Career
She became known after the Black Hat Briefings conference in Las Vegas in August 2006, where Rutkowska presented an attack against Vista kernel protection mechanism, and also a technique dubbed Blue Pill, that used hardware virtualization to move a running Operating system into a virtual machine. Subsequently she has been named one of Five Hackers who Put a Mark on 2006 by eWeek Magazine for her research on the topic. The original concept of Blue Pill was published by another researcher at Institute of Electrical and Electronics Engineers Oakland on May 2006 under the name VMBR. During following years, Rutkowska continued to focus on low-level security.
In 2007 she demonstrated that certain types of hardware-based memory acquisition (eg FireWire based) are unreliable and can be defeated.
Later in 2007, together with a team member Alexander Tereshkin, presented further research on virtualization malware.
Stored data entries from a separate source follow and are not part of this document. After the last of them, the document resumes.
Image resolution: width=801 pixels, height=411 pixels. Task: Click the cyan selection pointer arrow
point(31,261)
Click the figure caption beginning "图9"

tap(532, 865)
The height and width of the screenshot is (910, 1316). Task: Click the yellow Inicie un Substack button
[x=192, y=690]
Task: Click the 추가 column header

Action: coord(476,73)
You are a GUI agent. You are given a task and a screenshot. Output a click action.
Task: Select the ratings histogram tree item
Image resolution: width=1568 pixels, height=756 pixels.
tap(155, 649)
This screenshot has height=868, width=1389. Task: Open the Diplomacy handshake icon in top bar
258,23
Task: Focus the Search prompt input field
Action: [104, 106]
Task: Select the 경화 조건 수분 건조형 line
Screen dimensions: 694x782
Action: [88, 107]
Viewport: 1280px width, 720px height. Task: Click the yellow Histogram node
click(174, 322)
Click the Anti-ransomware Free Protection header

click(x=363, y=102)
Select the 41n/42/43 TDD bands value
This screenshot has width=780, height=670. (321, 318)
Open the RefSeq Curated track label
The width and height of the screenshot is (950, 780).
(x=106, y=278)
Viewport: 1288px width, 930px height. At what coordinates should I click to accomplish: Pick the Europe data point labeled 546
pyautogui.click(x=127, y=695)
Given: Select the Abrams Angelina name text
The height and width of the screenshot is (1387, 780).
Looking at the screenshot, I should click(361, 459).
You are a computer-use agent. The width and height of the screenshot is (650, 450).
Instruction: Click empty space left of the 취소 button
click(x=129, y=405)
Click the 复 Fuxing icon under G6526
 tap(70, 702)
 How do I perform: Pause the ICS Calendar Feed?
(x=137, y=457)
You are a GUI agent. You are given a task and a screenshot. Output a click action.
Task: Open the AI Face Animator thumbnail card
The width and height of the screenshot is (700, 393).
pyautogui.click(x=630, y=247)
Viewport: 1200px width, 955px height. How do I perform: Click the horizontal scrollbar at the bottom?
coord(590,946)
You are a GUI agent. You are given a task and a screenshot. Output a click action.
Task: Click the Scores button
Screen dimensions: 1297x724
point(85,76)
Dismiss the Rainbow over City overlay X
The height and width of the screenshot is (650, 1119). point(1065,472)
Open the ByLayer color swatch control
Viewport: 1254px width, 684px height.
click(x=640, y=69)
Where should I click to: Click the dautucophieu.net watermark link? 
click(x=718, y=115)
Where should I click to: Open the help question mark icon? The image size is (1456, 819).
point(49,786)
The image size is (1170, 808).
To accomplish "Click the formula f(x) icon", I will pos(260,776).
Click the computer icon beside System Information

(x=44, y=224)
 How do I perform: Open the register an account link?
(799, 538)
In 2008, Rutkowska with her team focused on Xen hypervisor security.
In 2009, together with a team member Rafal Wojtczuk, presented an attack against Intel Trusted Execution Technology and Intel System Management Mode. In April 2007, Rutkowska founded Invisible Things Laboratory in Warsaw, Poland.
The company focuses on Operating system and VMM security research and provides various consulting services.
In 2010, she and Rafal Wojtczuk began working on the Qubes Operating system security-oriented, Fedora-based desktop Linux distribution whose main concept is "security by isolation" by using domains implemented as lightweight Xen virtual machines. Qubes 1.0 was officially released on September 3, 2012, 2.0 on September 26, 2014 and Qubes 3.0 on October 1, 2015.